Rovelto, who is 47, started Little Chair Printing in 2013, a few years after a car accident that made it difficult for her to continue working with ceramics. She said the name came easily: little because she’s “always been small” and chair because the furniture held meaning for her and her artistic curiosity. In the early days, she ran the operation out of her basement. “I just started telling people I could print T-shirts,” she laughed. She has not stopped.
In June, when she’s not printing live at events, she completes Pride-related jobs for a variety of customers, including the University of Southern Maine and the city of Portland. EqualityMaine has been a customer since 2017, ordering more than 800 shirts a year.

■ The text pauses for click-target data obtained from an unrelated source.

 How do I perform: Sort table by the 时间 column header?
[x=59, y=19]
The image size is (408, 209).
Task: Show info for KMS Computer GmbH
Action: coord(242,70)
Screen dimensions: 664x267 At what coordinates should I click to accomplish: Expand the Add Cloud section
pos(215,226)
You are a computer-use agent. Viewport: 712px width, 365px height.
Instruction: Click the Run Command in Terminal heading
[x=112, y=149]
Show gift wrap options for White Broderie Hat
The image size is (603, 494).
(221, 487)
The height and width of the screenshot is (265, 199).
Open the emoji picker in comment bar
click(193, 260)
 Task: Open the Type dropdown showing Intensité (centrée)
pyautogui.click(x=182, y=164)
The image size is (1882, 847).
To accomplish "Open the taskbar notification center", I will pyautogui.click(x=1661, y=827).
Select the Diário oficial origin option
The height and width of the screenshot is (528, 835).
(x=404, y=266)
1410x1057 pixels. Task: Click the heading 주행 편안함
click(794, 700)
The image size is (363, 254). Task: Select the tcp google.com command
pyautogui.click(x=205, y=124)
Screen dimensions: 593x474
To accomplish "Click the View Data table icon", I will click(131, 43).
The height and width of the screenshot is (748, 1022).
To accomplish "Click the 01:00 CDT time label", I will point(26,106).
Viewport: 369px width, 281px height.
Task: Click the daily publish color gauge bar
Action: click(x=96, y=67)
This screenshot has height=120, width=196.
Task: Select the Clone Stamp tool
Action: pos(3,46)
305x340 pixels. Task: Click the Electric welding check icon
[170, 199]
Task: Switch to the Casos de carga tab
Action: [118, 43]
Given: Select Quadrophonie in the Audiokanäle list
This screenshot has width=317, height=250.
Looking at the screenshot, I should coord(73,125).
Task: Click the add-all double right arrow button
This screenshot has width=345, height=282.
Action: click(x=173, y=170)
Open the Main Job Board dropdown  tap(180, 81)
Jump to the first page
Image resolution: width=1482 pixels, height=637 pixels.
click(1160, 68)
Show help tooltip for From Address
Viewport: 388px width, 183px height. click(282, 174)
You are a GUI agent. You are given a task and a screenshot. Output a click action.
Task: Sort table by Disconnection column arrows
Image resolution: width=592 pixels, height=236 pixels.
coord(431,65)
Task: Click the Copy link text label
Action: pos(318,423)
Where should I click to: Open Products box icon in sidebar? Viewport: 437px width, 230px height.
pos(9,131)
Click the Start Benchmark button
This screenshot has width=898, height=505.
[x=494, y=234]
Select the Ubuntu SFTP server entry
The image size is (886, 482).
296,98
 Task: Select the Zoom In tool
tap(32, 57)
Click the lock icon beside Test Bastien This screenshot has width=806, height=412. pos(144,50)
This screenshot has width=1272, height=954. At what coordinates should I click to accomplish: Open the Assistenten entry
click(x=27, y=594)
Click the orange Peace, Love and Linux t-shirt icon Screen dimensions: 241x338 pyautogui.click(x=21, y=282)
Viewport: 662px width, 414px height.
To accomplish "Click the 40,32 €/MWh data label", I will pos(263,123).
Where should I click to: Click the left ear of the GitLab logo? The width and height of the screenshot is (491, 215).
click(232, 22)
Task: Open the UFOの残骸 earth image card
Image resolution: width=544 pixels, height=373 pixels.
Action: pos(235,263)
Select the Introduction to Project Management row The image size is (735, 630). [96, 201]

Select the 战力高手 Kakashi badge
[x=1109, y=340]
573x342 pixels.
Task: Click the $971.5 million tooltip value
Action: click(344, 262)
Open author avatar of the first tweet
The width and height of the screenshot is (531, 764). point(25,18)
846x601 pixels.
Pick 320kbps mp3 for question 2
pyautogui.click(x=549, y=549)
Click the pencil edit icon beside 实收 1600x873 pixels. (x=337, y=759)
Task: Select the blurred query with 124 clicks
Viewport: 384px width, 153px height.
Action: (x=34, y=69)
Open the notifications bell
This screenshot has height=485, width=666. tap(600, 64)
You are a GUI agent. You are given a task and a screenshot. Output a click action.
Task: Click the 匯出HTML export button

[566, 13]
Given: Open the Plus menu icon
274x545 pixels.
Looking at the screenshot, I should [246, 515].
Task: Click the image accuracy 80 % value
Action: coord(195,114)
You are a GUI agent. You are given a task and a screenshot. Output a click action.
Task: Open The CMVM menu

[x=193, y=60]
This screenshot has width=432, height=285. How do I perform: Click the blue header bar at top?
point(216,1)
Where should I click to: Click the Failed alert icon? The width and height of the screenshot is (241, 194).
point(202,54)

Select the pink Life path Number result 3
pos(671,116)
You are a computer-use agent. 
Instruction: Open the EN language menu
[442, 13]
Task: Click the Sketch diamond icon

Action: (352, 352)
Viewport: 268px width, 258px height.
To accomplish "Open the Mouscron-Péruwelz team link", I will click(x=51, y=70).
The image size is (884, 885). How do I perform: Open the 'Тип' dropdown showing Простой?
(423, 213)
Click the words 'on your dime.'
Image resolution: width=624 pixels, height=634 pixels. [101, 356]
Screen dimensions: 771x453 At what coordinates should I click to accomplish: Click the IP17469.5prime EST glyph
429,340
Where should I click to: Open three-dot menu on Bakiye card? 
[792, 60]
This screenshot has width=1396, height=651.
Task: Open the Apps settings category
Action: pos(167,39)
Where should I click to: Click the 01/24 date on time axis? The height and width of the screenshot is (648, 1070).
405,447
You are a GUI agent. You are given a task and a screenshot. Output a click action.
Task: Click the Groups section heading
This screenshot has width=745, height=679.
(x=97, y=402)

Nem Knight, the program director, said that the nonprofit discount makes it easier for the organization to fulfill its mission of supporting and elevating LGBTQ+ people across the state.
“When we, as an LGBTQ+ organization that’s doing advocacy work on behalf of queer people, are able to then put some of our dollars back into our local community, that just makes sense,” Knight said.
Rovelto’s partnership with EqualityMaine extends beyond business. She has taught screen-printing workshops at the group’s summer camp and has donated private screen-printing lessons to a silent auction fundraiser.
EqualityMaine, with a staff of six, tries to attend as many Pride events as possible, and Knight said that Rovelto “is everywhere.”
“She’s at every single Pride she can get to, and she’s just one person,” Knight said.